Schadler et al. [4] tried to mimic speech recognition of mammals, in ASR task. Algorithm takes log-mel spectrogram (spectro-temporal patterns as input to neurons in A1) and passes it through a bank of 2-D Gabor filters (real part of Gabor filters, as 2-D impulse response of neurons known as STRFs) to generate corresponding time-frequency representations, known as the cortical representations. In this paper, Gammatone filters [5] are used instead of mel filters to generate spectro-temporal Gabor filterbank (GBFB) features with Gammatone filterbank (GBFBGamm), in contrast to spectro-temporal Gabor filterbank (GBFB) features with mel filterbank (GBFBmel). Gammatone Frequency Cepstral Coefficients (GFCC) are seen to perform better than MFCC [6] and hence, are concatenated with GBFBGamm features to improve recognition performance. We have analyzed the performance of the proposed features (i.e., GBFBGamm+GFCC) on TIMIT database [9] with different additive noises such as white, volvo and high frequency noises, at various SNR levels. Performance of features is compared with GBFBmel+MFCC features and MFCC features alone. Experiments are carried out taking into consideration the effectiveness of Language Model (LM), with HTK as back end [12].

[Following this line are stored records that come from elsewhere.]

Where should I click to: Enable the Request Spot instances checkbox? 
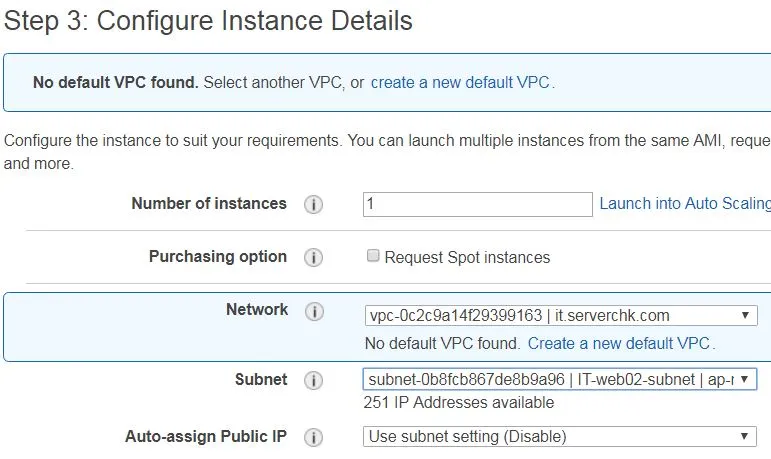[x=373, y=255]
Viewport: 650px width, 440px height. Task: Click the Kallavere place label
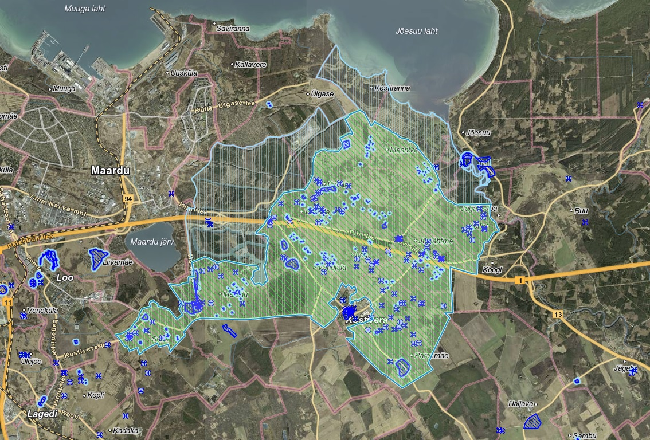[x=249, y=65]
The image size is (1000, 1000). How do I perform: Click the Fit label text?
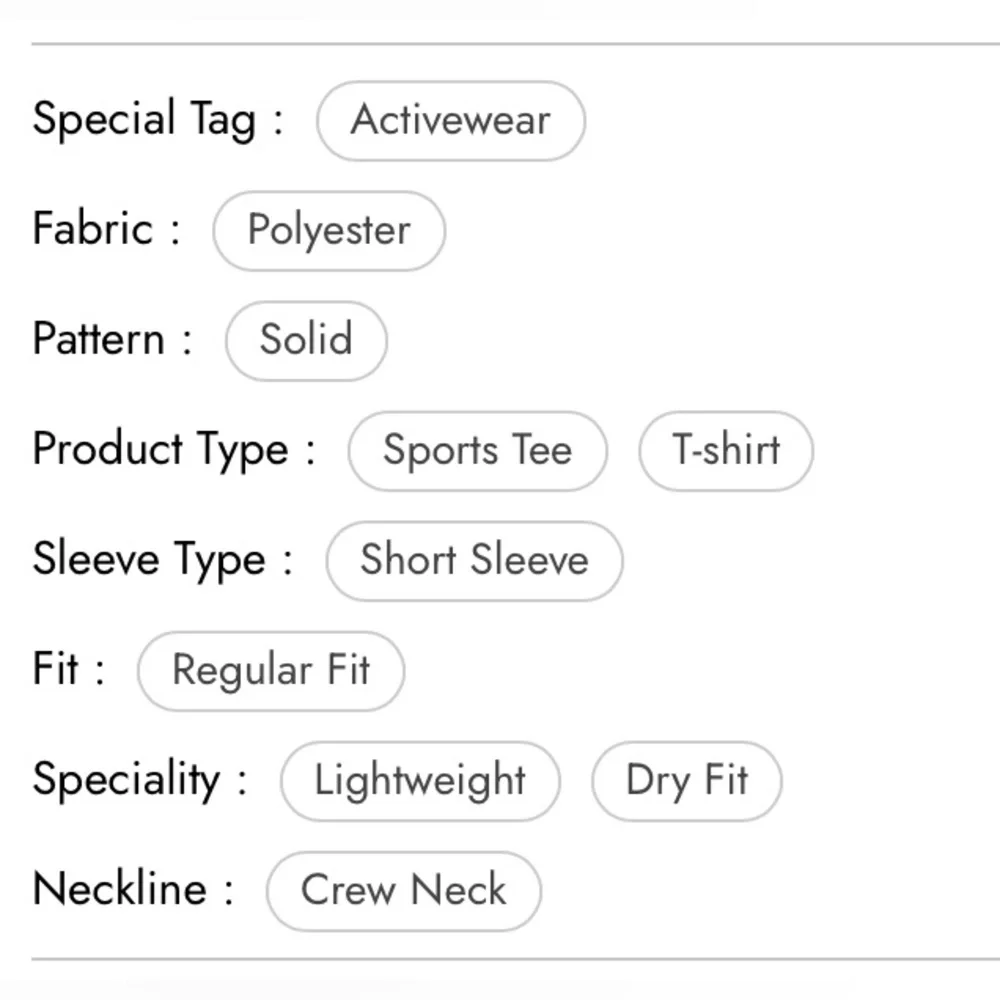click(68, 669)
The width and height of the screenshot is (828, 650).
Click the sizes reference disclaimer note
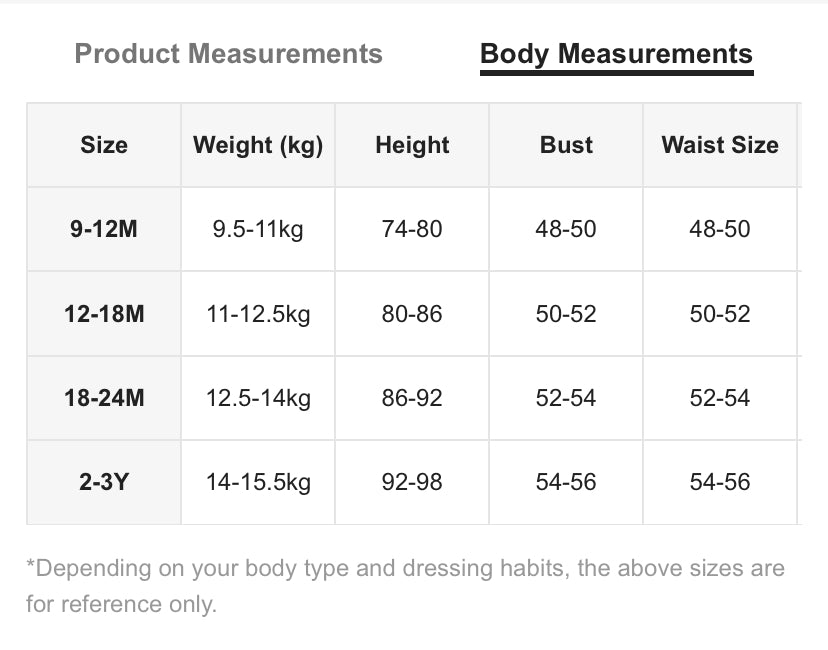(405, 586)
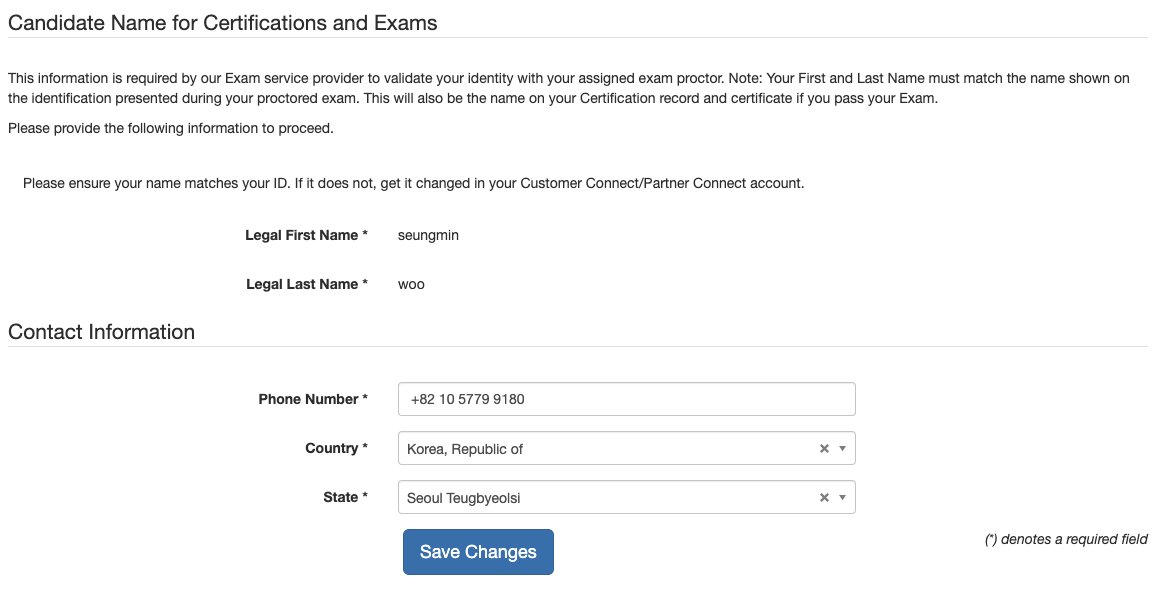The image size is (1169, 601).
Task: Click the Candidate Name for Certifications heading
Action: (223, 23)
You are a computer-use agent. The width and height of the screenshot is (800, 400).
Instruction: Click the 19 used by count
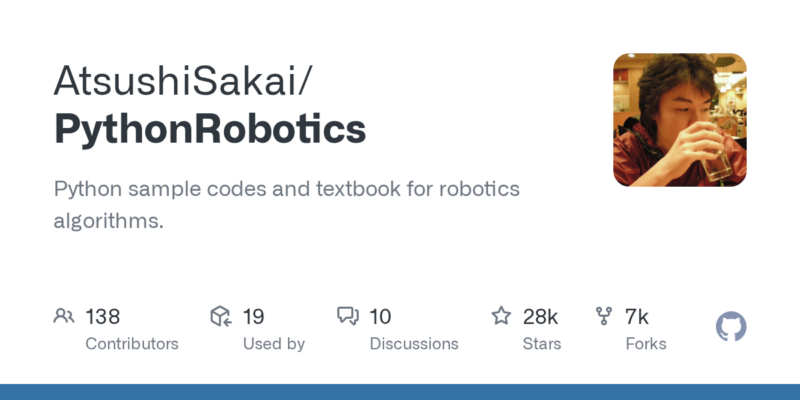pos(253,317)
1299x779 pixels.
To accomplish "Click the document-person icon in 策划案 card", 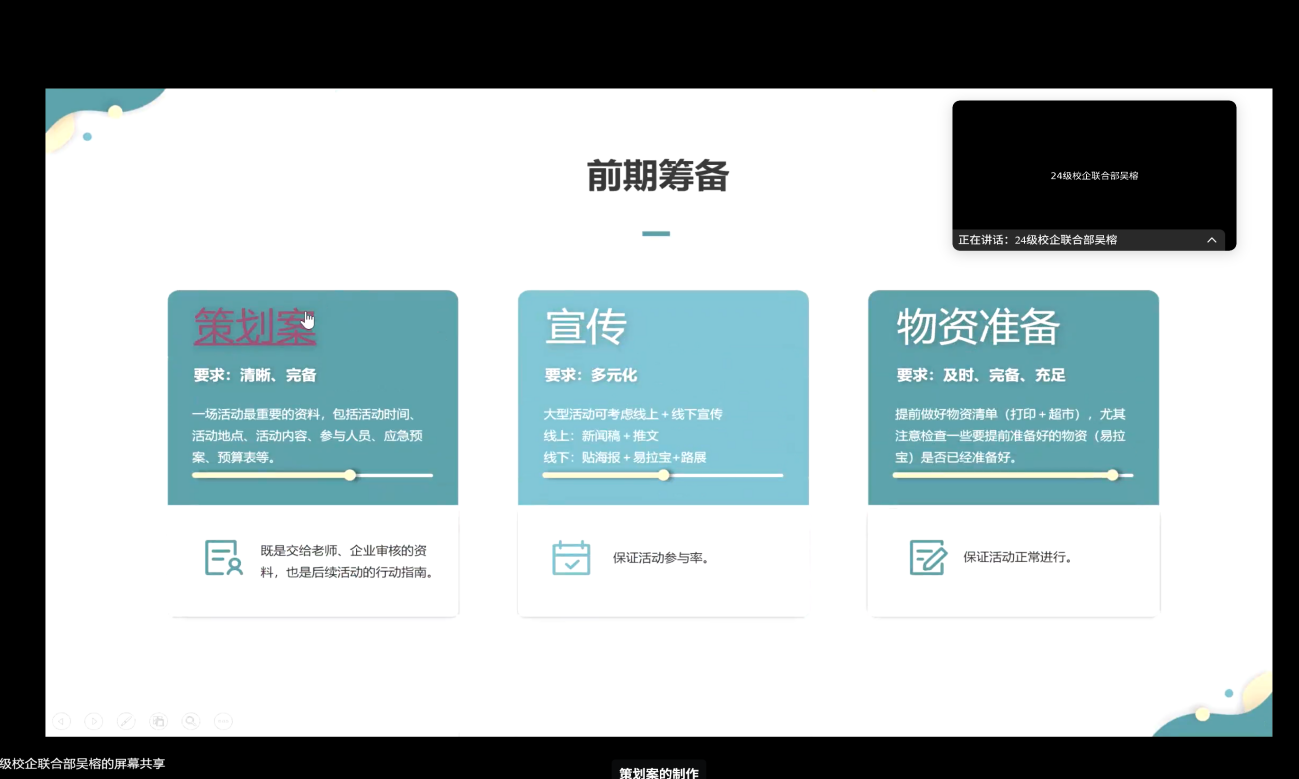I will click(223, 558).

The rest of the paper is organized as follows. Section 2 describes the spectro-temporal feature extraction algorithm in detail. Section 3 contains the experimental results and finally, Sect. 4 concludes the paper along with future research directions.

2 Spectro-Temporal Feature Extraction

Figure 2 shows the architecture for spectro-temporal feature extraction from the speech signal. Log-Gammatone spectrogram is passed through 2-D Gabor filterbank to generate time-frequency representations corresponding to the Gabor filters. These time-frequency representations are combined and dimensionality is reduced to form GBFB with Gammatone filterbank (GBFBGamm) features.

Fig. 2.
figure 2

Architecture for spectro-temporal feature extraction.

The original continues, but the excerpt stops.